Script to perform statistical significance test between ASR (Automatic Speech Recognition) transcription hypotheses. This can be used to evaluate whether differences in WER (word error rate) are actually significant or not (on the same test set).
You will need to use the comands sclite
and sc_stats
from the NIST Scoring Toolkit available here:
http://www1.icsi.berkeley.edu/Speech/docs/sctk-1.2/sctk.htm
RUN.sh contains an example script to (1) generate an SGML (XML-like) file for transcript hypotheses you want to compare, and (2) to compare the hypotheses using a statistical significance test of your choice. The repo contains:
- ref.trn : A reference (ground truth) transcript in the format of .
- hyp.A.trn and hyp.B.trn : Two transcript hypthoses each generated by different ASR setups.
Run the following command for hypothesis A and B.
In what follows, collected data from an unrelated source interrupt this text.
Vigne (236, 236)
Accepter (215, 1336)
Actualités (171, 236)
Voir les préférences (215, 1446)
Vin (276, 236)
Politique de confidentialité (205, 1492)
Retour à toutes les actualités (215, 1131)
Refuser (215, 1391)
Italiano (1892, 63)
sclite -F -i wsj -r ref.trn -h hyp.A.trn -o sgml
sclite -F -i wsj -r ref.trn -h hyp.B.trn -o sgml
cat hyp.A.trn.sgml hyp.B.trn.sgml | sc_stats -p -t mapsswe -v -u -n result.A-B.mapsswe
result.A-B.mapsswe.stats.unified will be generated (output below) stating that p < 0.001 between the hypotheses.
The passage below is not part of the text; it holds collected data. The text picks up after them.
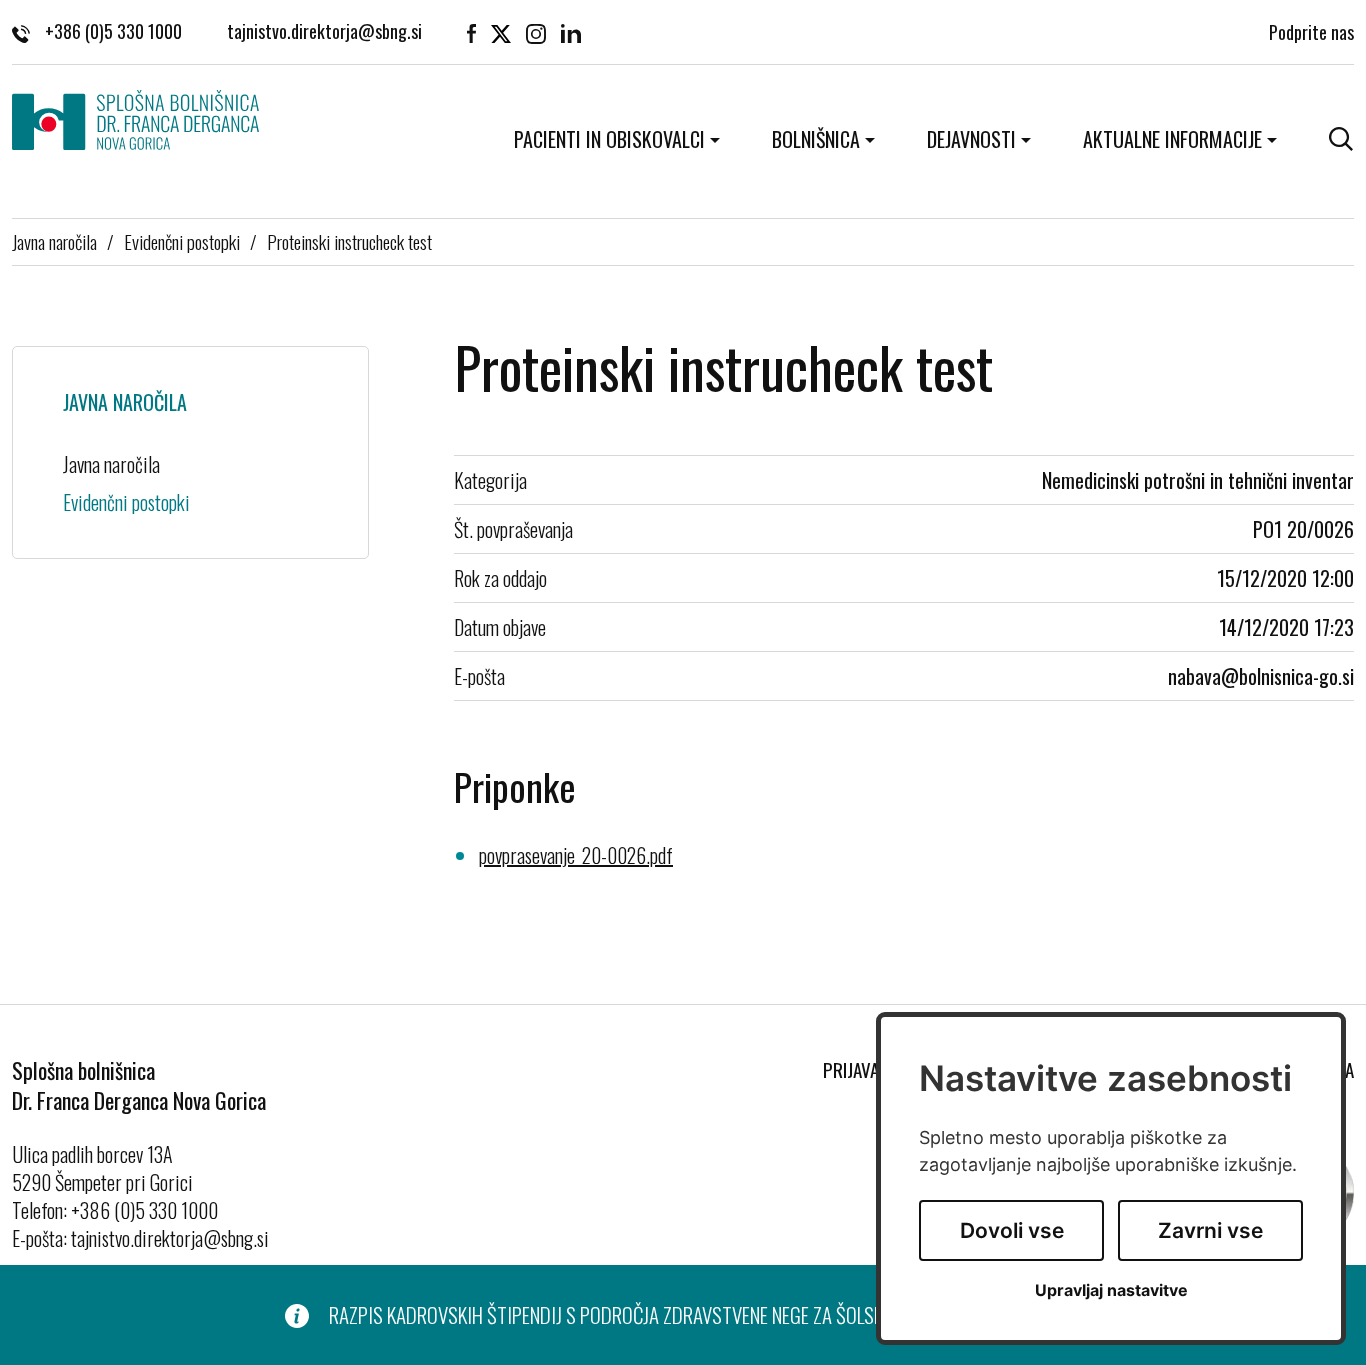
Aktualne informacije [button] (1172, 139)
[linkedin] (571, 32)
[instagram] (536, 32)
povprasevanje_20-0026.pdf (576, 855)
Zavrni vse (1210, 1230)
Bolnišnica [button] (816, 139)
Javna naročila (54, 241)
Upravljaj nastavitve (1111, 1290)
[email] (324, 32)
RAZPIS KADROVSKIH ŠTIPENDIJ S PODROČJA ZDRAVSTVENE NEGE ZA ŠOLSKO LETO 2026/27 (666, 1315)
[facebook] (471, 32)
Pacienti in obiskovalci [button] (609, 139)
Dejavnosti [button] (971, 139)
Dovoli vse (1012, 1230)
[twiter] (501, 32)
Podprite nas (1311, 32)
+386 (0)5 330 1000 (113, 32)
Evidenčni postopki (182, 241)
|------------------------------------------------------------------------------|
| Test || | hyp.A.trn | hyp.B.trn || Test |
| Abbrev. || | | || Abbrev. |
|----------++------------+-------------+------------------------++-------------|
| MP || hyp.A.trn | | hyp.B.trn 0.007 ** || MP |
|----------++------------+-------------+------------------------++-------------|
| MP || hyp.B.trn | | || MP |
|------------------------------------------------------------------------------|
Instead of the mapsswe
(Matched Pairs Sentence-Segment Word Error) option, you can use mcn
(McNemar), sign
, wilc
(Wilcoxon Signed Rank ), anovar
(Analysis of Variance), and std4
(standard four - mcn, mapsswe, wilc, and sign).